Text:
______
Imagine being the dragon. There is this one guy in full body armor who scratches you a bit with his sword, and that other guy who hurls fireballs at you that really REALLY hurt. How dumb would you be to ignore the fireball guy, and keep hitting the armored guy - for the entire fight?
If tanks were crowd control masters and were constantly interfering with the dragon's ability to use powerful attacks then suddenly it would make sense for the dragon to focus on them.
I agree with you in certain content. Like in Frontline, a small but significant minority of players prefer Shatter/Secure to the actual PvP maps and would be annoyed if they were removed.It may not be new, but my point wasn't that they were all that new. My point was that the technical nuances of the content will never please all players, even if they try to, because of players being on opposing sides generally. They could make brand new content that is way different but once again the technical nuances may upset half the players whatever they do.
There are actually new rewards from this though: the relic weapons, petalodus mount, probably other stuff I didn't get yet.
But in many other situations, the obvious solution is parallel content with differing difficulties.
Take MSQ dungeons in DT. The high-skill players see improvement over EW, but many still call them braindead. Meanwhile the less-skilled players are getting walled by DT dungeons.
The closest analogy to instanced dungeons in EVE Online are the abyssals. They come in seven different difficulty tiers, each of which comes in six different flavors. They span instances newbies can clear to extremely challenging PvE requiring special ship fits and superior piloting skills. They also have a high degree of repeatability because of a large number of different spawn patterns in each room.
That is PvE in a game known almost exclusively for its hardcore PvP. It is way superior to FFXIV, in the way it allows all players to find an enjoyable niche, from 20+ year vets to someone flying their first frigate.
SE has the resources to provide compelling content for everyone. They choose not to.
Two new parasols, one black and one white(uncommon), the /twirl emote(very rare), Rectangular Glasses facewear(extremely common), the Tipping Turtle minion(uncommon), and that ugly new hairstyle(extremely common).
Between the /twirl and the parasols, girly aesthetics win this patch.
Pretty much this. There's always room for improvement and the devs certainly make some objectively bad mistakes, but you're never going to please everyone. Trying to please everyone is exactly how we've gotten some of the more maligned decisions in this game, like the current job design.Yoshi-P recently said that after trying to get the balance right and get the game to a perfect state, he had finally accepted that it's not possible because no matter what he does, a section of the playerbase will be upset about it, so all he can do is keep trying.
______
Reproduce the game forum posts word for word, everything from "The closest analogy" down to "their first frigate.".

(Pointing records for text and page elements)
______
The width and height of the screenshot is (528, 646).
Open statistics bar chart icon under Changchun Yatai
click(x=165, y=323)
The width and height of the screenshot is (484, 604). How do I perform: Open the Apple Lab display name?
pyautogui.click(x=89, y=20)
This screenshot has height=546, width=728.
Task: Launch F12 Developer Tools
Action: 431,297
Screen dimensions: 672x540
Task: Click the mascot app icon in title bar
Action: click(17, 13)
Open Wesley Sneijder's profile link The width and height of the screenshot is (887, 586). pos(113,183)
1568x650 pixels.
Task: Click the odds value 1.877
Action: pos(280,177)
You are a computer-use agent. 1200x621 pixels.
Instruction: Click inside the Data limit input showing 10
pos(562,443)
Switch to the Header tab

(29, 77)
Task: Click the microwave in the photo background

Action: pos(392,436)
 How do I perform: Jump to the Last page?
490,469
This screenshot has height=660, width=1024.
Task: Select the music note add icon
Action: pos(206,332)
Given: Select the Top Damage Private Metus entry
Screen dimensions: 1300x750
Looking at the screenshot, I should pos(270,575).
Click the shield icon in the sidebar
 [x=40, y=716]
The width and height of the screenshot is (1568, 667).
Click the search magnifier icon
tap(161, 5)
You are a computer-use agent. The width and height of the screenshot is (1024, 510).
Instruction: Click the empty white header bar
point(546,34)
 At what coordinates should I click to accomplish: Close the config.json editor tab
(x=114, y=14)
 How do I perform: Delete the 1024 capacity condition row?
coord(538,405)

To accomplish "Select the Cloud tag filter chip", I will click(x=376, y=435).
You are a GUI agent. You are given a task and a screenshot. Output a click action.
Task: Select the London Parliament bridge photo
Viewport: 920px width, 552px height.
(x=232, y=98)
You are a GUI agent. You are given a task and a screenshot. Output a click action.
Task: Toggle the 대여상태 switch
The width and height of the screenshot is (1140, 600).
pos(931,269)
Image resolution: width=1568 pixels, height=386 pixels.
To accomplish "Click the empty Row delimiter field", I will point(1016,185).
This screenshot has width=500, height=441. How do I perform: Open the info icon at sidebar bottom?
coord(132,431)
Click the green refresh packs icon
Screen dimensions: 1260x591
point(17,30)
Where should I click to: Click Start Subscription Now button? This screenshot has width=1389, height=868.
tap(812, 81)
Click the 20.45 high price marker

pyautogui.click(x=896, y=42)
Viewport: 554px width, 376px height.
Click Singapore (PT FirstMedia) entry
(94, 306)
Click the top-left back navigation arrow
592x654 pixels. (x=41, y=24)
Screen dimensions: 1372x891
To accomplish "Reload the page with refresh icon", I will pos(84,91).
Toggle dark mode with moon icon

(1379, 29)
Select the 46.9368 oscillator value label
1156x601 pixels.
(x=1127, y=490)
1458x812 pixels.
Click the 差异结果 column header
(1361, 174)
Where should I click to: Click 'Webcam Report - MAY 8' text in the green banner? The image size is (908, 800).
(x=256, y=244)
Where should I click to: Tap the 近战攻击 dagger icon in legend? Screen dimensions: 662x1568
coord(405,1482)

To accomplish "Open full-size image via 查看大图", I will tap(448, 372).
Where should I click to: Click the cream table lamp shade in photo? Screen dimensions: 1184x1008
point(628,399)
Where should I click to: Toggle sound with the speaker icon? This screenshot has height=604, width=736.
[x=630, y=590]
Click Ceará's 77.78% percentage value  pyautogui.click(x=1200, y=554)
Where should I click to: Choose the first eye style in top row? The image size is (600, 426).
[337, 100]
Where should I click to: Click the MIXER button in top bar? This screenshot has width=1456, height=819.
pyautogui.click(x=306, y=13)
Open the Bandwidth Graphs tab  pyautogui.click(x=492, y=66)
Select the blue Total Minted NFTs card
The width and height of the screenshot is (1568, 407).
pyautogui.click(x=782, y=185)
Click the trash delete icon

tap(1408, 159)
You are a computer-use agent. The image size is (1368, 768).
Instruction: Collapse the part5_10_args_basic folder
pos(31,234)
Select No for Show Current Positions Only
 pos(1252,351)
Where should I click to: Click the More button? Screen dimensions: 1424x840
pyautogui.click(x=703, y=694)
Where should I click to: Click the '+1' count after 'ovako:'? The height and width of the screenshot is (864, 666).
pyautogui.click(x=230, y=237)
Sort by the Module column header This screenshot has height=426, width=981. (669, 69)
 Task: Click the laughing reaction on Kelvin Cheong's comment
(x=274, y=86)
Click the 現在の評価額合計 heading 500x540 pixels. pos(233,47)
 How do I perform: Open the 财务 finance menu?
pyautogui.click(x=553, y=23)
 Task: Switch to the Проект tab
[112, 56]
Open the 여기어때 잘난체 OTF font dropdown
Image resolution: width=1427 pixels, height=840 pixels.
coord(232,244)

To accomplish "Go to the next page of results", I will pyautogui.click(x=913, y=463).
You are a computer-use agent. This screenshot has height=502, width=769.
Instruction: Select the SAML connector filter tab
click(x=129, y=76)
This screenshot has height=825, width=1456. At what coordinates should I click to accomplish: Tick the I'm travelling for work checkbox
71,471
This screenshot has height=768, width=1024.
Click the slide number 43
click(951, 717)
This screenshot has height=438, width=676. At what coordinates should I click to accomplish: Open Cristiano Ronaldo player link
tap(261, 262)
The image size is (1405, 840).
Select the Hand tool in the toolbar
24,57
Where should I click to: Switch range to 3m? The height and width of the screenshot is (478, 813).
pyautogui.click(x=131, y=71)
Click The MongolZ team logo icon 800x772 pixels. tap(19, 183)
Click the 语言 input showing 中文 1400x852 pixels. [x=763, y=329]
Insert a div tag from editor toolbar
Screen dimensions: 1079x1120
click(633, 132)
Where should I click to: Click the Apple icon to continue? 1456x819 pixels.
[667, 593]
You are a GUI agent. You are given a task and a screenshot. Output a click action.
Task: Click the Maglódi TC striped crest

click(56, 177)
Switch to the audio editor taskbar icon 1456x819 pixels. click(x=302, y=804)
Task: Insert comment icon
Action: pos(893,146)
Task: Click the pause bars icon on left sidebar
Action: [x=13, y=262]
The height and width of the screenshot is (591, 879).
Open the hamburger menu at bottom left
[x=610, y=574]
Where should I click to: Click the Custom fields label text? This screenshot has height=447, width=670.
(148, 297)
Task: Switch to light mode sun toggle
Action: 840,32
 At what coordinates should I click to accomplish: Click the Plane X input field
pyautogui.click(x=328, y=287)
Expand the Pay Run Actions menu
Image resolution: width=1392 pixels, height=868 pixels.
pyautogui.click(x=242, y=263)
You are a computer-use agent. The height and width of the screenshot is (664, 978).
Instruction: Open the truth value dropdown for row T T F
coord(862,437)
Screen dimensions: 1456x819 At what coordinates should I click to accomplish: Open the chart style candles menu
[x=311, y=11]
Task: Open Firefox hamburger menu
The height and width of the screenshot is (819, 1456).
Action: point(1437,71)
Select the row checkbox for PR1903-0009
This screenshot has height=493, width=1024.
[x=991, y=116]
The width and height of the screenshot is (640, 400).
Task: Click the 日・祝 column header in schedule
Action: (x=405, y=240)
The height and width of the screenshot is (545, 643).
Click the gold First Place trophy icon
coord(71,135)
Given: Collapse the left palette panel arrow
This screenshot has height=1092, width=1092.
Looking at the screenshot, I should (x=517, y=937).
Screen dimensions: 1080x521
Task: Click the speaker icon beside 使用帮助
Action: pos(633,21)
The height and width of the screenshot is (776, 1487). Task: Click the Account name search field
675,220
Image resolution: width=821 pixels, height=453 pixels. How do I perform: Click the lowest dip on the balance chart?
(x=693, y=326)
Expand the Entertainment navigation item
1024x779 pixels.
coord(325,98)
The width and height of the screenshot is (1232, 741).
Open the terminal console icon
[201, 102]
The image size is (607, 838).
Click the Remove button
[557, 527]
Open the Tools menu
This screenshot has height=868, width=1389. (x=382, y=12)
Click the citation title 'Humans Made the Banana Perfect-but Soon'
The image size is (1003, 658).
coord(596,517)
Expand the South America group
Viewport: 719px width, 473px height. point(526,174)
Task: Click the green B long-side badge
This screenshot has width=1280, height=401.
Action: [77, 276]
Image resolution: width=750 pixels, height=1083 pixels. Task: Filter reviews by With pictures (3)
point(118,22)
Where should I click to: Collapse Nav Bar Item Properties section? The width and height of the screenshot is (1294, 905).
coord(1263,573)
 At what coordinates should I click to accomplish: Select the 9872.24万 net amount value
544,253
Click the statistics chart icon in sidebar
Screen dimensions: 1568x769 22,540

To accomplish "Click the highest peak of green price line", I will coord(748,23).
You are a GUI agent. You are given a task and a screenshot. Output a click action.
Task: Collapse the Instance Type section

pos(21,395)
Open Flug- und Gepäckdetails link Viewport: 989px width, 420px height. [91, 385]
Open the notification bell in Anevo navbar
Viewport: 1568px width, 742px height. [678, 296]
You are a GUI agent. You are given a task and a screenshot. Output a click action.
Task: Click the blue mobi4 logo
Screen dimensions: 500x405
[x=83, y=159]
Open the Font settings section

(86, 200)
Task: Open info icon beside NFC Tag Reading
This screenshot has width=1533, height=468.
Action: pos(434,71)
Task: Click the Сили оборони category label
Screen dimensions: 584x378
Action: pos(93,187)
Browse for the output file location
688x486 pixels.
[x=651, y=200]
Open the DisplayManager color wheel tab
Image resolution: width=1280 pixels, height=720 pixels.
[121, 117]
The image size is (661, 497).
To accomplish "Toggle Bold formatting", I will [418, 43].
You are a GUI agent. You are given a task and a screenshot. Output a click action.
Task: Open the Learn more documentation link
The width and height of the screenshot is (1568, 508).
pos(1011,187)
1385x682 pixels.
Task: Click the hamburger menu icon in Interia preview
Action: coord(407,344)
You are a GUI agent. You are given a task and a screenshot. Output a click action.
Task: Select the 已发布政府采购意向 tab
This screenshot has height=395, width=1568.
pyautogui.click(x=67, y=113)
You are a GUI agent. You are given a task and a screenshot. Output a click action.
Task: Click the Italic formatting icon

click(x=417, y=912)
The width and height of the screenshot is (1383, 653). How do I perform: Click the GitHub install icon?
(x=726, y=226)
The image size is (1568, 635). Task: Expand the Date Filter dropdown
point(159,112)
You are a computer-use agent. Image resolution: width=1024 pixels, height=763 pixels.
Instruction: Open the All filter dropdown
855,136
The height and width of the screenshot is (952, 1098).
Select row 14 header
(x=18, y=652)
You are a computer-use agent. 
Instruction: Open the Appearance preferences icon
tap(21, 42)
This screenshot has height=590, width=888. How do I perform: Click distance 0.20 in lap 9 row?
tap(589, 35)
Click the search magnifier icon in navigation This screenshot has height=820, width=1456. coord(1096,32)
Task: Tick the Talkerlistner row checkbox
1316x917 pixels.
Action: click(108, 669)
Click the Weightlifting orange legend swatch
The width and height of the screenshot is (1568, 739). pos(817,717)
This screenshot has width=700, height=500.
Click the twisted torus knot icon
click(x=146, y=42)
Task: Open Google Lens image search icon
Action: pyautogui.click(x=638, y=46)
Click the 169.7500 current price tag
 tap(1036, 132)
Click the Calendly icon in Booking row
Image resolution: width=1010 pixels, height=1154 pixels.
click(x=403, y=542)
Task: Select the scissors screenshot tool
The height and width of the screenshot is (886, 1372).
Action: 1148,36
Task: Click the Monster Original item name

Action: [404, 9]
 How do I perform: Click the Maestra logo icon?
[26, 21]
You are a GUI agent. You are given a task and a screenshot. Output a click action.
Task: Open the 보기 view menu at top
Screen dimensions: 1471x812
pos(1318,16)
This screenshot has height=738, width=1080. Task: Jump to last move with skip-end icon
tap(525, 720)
______
Completed exercise:
The closest analogy to instanced dungeons in EVE Online are the abyssals. They come in seven different difficulty tiers, each of which comes in six different flavors. They span instances newbies can clear to extremely challenging PvE requiring special ship fits and superior piloting skills. They also have a high degree of repeatability because of a large number of different spawn patterns in each room.
That is PvE in a game known almost exclusively for its hardcore PvP. It is way superior to FFXIV, in the way it allows all players to find an enjoyable niche, from 20+ year vets to someone flying their first frigate.